Earlier this week Google’s “head of web spam”—Matt Cutts—posted on his blog that they’re implementing a change in their algorithm that impacts those that publish content from elsewhere on the Web.
The changes are all about ranking the original sources of content higher than those who scrape/republish/copy it. This has always been Google’s intent but increasingly some have been seeing scraped content ranking higher than original sources.
In Matt’s words:
“The net effect is that searchers are more likely to see the sites that wrote the original content rather than a site that scraped or copied the original site’s content.”
This has a couple of implications for bloggers of different types.
For those who produce blogs with original content, it hopefully means not being out-ranked by other sites reproducing your content (with or without permission). As someone who finds his own content appearing on other sites many times a day (many times without credit of the source), for me this is a welcome change.
For those who do use scraping (or syndication) strategies, this news might stimulate a rethink in that approach.
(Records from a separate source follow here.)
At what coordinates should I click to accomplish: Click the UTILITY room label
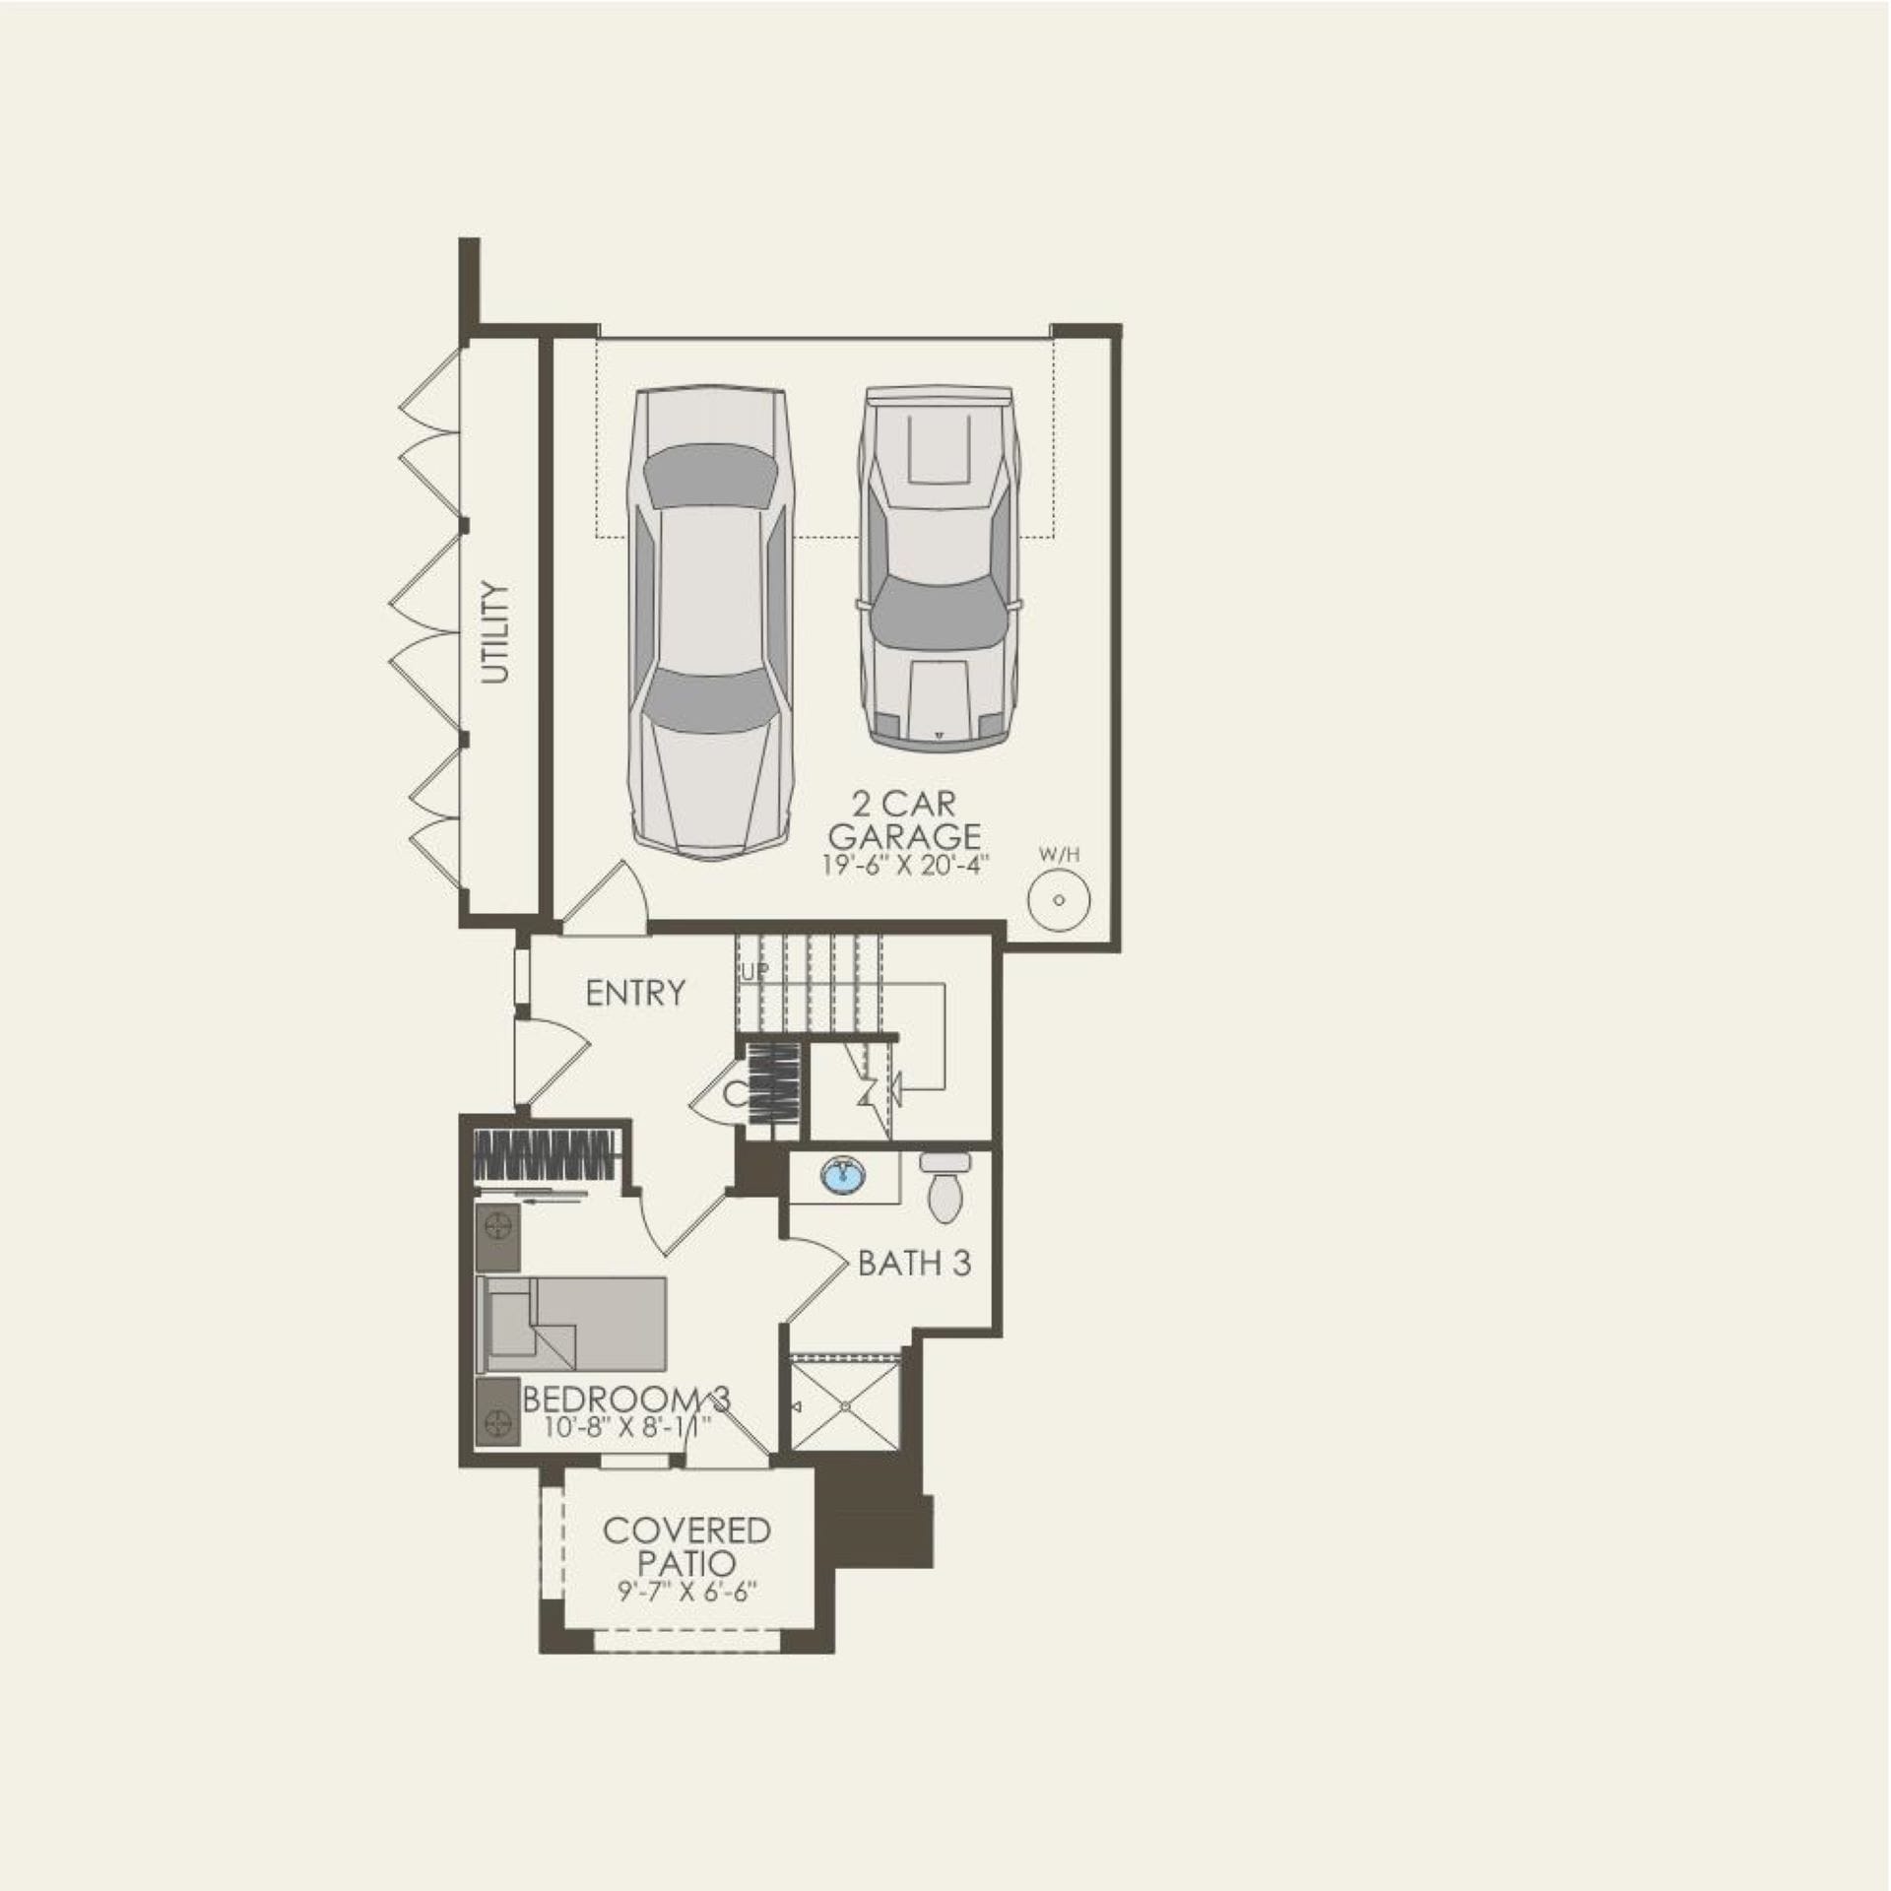(495, 632)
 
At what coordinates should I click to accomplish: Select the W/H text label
(1059, 855)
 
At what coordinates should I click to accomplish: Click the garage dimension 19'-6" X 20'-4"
(905, 867)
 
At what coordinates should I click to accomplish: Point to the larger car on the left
(709, 622)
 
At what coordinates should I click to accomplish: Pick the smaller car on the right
(939, 568)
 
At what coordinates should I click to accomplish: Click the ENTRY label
(635, 993)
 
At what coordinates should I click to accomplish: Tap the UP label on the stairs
(754, 972)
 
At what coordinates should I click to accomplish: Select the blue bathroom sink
(840, 1175)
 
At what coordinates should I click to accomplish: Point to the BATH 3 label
(914, 1263)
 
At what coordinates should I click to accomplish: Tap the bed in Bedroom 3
(571, 1324)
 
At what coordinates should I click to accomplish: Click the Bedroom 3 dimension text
(626, 1425)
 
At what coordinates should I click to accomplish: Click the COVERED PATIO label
(686, 1546)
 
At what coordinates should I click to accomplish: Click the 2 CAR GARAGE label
(904, 820)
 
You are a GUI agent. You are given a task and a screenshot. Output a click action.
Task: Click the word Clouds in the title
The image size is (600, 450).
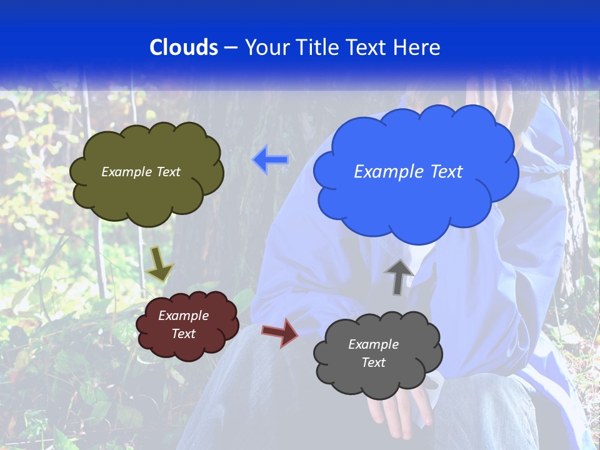(184, 47)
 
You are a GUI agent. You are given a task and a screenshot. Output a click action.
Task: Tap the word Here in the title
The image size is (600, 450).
(418, 47)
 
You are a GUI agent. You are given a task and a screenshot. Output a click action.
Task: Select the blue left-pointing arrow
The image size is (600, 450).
(271, 160)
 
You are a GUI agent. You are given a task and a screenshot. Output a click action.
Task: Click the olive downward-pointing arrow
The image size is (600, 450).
(159, 264)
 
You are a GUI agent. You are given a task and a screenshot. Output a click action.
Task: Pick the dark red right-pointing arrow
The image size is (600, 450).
(280, 332)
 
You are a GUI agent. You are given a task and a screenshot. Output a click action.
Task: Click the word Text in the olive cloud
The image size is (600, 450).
(168, 172)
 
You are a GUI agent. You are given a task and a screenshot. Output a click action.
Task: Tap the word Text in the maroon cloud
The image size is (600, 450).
(183, 334)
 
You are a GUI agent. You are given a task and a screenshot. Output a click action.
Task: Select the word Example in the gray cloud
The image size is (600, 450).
(373, 344)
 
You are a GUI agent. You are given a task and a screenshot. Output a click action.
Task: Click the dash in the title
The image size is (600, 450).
(231, 48)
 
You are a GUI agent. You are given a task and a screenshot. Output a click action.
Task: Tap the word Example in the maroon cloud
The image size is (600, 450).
(183, 316)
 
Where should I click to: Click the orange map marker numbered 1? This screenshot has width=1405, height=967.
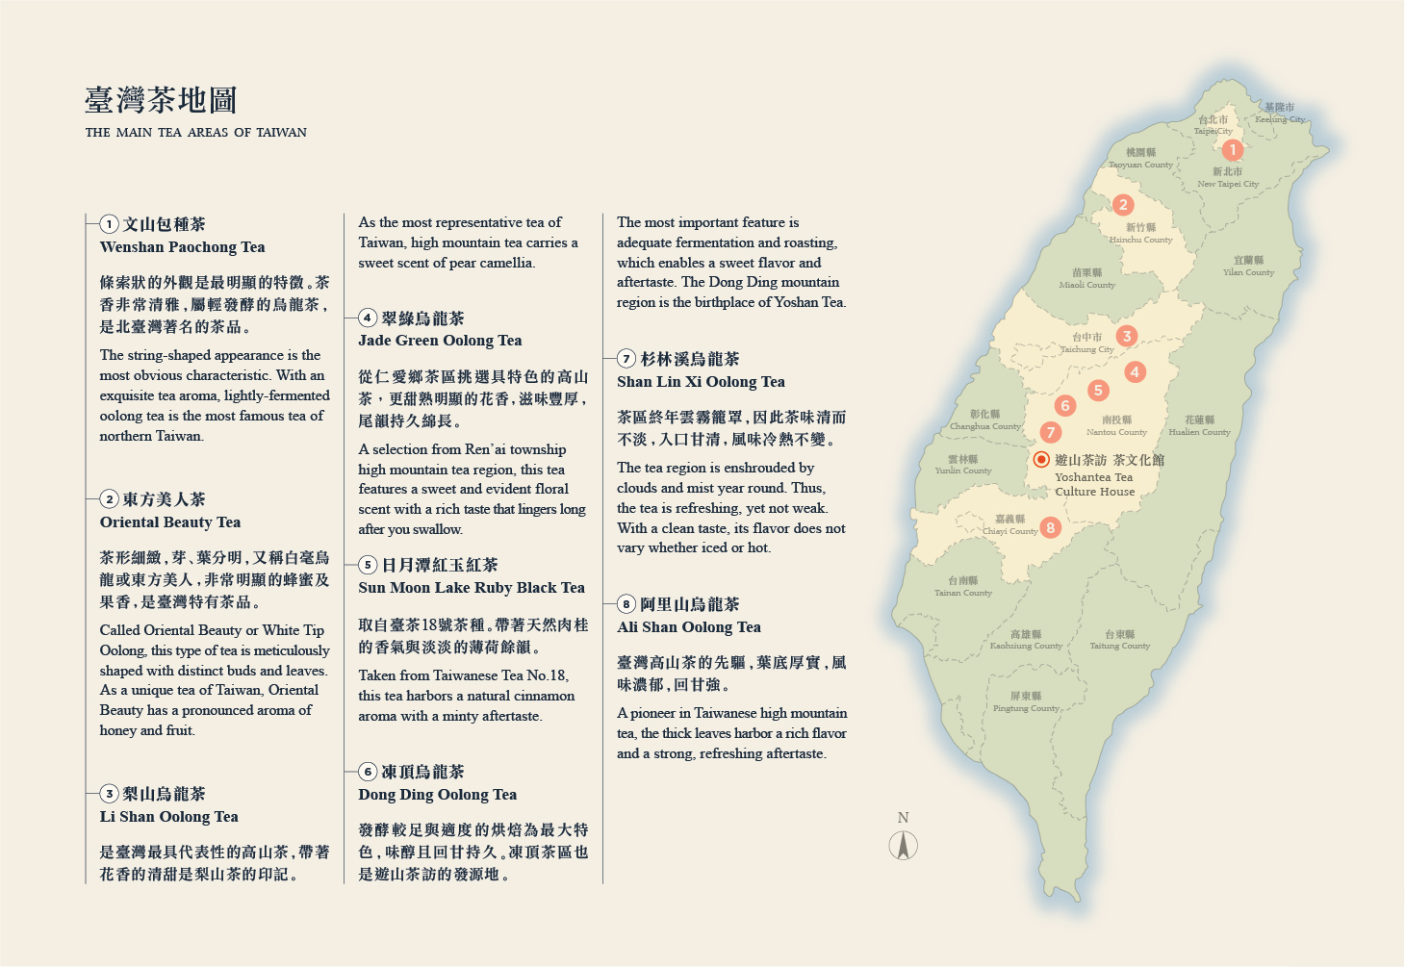point(1232,149)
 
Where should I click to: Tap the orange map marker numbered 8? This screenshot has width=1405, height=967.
point(1050,527)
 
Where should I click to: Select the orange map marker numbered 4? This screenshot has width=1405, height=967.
point(1136,372)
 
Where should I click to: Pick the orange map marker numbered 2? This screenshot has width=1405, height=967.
point(1122,205)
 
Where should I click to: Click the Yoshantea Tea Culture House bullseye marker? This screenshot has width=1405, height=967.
point(1040,460)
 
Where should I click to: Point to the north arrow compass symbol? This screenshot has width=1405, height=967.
point(903,846)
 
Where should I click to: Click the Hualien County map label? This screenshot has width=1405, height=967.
point(1199,426)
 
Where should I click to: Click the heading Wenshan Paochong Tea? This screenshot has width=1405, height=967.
point(182,247)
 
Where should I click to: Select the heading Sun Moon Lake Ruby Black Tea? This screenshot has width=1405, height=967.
point(472,588)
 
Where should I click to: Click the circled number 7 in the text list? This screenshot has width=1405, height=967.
point(626,359)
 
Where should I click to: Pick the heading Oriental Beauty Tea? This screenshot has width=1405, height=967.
point(170,522)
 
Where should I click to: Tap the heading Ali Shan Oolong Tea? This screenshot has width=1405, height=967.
point(689,627)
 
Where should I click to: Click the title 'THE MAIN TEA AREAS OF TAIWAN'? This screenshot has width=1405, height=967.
point(196,133)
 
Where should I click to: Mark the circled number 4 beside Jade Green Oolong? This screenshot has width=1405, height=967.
point(368,318)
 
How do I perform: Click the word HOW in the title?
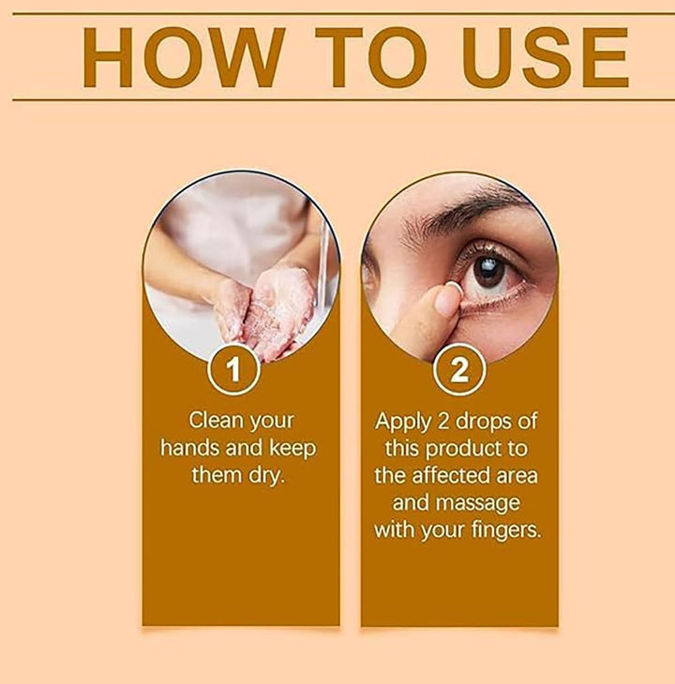click(x=183, y=57)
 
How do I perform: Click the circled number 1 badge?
click(x=233, y=369)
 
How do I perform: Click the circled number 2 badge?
click(x=459, y=369)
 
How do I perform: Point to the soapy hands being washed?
click(x=262, y=310)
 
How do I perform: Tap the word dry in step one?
click(x=266, y=476)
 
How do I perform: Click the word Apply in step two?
click(x=403, y=423)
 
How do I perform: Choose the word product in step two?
click(x=465, y=450)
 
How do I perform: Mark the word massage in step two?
click(x=477, y=504)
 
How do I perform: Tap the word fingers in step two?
click(x=506, y=531)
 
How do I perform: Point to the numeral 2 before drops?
click(x=442, y=422)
I know there are times and places for syndication (particularly if you do so with permission), but this serves as a reminder that in most cases if you’re looking to build a prominent and successful blog, you need to produce something that’s not only relevant and useful, but is also unique.
I was so happy to see this change in Google. In my blogs and columns there is nothing more disheartening than to spend time putting together a thoughtful post, calling around for quotes and facts, and then seeing people lift it and drop it onto another site – without the links to the people being quoted, and without links to my writing. At a sentence or two, I’m flattered and expect them to make attribution and link to the article I wrote. Using the whole article or the guts of the article? Bah! Good for Google!
At last Google is going is going to make this happen. There will not be content copying any more. Real bloggers will be very much delighted to know this.
Sometime, we get sick chasing the copy cats in frustration. Hopefully this helps and with a effective algorithm hopefully gives credit to original author by identifying correctly.
It’ll be interesting to see how it all plays out. Seems like every time there is progress made in one area, those taking advantage just figure out a new work-around.
I’ve had a big problem with content scraping as I post up available domain names I’ve found on my blog for others to browse through and purchase if one interests them. Never fails, within a day of posting them up, I see some other site with the same list of available domains. ;-) Oh well. The more the merrier, but a link back WOULD be nice!
Thomas @ 99niches.com
I’m a journalist. Journalists can use a sentence or two from copyrighted material for review or commenting purposes.
Rita blogging at The Survive and Thrive Boomer Guide
yeah it’s a good news, i hope google must always check their algorithm to make it work better…
I wonder if this new algorithm will accommodate the international arena – I get a lot of people from other countries, especially Greece, Spain, Balkan and Asian countries, translating my content into their own language so it is extremely hard to tell if my content has been stolen. Practically the only way I know is when they link back to me to their source to try and authenticate. Could Google be smart enough to implement an inter-language algorithm?
Presuming that splog creators in general are lazy, they’re probably using automated translation tools to do this. Google could well check for this. However, if the language has been translated (automatically or otherwise) presumably it will no longer rank above yours for English keywords, so on that level you shouldn’t worry. Yes, they’re still ripping your content, which is bad, but shouldn’t outrank you for your primarily English-speaking audience.
If they will manage it properly than believe me Web is going to be another perfect place for the common users.
Waiting for the completion and results.
It would be reasonable to punish the republishers but to leave the original publisher be. Perhaps republished content should be tagged “noindex” by default?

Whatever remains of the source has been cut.